Japan: Anti-swine flu suit created
For the executive who doesn’t have time to come down with the flu, a Japanese company has invented a new form of protection — the anti-H1N1 suit.
Menswear company Haruyama Trading claims the suit can protect wearers from the H1N1 virus, also known as swine flu, as it is coated with titanium dioxide, a chemical commonly used in toothpaste and cosmetics and that breaks down when reacting with light, supposedly killing the virus upon contact.
Shinto Hirata, vice director of merchandising at Haruyama, says the suit is proven to kill 40 percent of the latest flu virus in about three hours and will retain its protective capability even after being washed several times.

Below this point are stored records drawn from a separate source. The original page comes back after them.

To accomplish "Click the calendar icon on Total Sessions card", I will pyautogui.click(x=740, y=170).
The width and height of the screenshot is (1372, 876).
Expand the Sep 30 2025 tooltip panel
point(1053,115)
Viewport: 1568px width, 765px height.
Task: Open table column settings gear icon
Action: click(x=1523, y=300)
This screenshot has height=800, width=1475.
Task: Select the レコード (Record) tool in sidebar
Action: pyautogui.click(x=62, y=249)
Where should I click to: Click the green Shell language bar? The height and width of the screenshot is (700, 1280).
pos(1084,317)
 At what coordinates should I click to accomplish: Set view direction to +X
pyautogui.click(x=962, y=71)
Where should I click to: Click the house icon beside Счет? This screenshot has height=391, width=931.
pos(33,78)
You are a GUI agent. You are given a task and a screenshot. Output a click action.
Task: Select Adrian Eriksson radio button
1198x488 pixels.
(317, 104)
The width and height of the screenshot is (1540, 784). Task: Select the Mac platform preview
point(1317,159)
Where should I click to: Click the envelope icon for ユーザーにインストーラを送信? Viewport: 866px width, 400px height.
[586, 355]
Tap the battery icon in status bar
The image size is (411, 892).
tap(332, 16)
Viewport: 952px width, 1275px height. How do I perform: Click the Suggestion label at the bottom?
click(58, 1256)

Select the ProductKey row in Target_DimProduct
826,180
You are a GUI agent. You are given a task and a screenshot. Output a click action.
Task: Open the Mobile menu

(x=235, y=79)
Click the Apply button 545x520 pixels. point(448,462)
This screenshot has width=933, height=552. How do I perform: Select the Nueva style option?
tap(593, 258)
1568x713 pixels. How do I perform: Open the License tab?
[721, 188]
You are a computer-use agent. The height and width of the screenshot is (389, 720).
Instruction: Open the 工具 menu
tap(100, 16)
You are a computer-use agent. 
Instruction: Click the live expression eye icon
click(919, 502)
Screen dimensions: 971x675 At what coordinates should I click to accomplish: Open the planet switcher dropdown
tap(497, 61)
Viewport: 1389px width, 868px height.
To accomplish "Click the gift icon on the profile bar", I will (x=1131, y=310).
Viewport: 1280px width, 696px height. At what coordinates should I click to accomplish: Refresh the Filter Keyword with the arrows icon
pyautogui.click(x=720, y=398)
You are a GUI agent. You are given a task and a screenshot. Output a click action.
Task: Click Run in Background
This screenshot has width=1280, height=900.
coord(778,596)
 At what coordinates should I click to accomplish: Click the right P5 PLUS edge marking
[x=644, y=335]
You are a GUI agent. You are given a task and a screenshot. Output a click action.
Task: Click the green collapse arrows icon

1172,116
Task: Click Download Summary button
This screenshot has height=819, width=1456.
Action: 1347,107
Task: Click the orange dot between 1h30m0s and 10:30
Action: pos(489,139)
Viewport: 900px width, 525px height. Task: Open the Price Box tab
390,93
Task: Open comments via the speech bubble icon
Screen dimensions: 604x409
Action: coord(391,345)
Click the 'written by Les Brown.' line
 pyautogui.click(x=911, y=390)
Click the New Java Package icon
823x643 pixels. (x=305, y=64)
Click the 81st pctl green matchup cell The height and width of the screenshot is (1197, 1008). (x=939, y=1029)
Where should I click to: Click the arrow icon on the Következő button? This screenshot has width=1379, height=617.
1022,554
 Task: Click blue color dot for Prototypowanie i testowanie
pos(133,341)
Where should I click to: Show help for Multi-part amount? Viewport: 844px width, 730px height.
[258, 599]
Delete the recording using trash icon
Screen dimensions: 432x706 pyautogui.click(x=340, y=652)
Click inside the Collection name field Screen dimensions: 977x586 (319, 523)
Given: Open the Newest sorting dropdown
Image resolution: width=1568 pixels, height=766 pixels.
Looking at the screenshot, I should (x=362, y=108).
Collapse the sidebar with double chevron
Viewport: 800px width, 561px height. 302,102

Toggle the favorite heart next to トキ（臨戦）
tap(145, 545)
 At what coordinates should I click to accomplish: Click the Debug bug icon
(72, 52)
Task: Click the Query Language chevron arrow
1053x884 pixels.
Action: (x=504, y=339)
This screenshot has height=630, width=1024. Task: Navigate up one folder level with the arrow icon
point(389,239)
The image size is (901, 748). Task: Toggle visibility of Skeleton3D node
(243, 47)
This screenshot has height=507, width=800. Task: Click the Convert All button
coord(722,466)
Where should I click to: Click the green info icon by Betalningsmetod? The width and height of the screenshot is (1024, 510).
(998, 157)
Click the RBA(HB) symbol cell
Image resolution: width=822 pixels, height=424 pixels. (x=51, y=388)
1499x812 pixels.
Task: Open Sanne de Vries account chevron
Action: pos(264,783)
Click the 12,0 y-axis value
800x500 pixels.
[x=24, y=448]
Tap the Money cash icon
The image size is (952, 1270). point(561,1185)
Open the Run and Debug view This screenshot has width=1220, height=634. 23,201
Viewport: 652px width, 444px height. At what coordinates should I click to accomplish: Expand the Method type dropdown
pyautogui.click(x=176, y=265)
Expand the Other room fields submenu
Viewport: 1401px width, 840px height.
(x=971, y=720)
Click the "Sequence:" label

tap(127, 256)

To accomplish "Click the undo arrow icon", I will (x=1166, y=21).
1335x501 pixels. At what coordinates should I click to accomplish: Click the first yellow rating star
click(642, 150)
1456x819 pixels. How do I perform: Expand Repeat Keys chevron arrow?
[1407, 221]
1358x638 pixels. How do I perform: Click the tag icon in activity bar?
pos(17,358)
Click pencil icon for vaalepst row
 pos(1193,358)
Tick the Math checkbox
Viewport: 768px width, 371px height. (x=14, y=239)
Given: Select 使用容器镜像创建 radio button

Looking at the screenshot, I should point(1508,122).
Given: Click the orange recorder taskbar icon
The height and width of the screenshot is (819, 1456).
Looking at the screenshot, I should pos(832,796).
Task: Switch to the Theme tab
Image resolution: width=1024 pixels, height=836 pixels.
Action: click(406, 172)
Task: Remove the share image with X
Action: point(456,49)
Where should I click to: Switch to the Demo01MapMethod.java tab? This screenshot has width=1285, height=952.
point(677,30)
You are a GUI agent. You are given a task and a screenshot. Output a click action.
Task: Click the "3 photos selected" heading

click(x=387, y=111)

“If a person with the flu virus coughs, it might get on someone else’s suit and from there, another person might get infected,” he said.
“Small children might catch the virus after touching their father’s suit. We came up with this idea to protect all businessmen and their families.”
The suit was developed after joint research by several companies including Haruyama and Gaea, which specializes in anti-bacterial and deodorizing coatings.
Gaea has been using its own method for over 10 years to coat various fabrics, including anti-flu face masks, towels and physicians apparels, which are widely available.
Despite the new layer of protection, the suit seems fairly similar to others worn by Japanese white-collar workers. It comes in four colors and styles and costs around $590.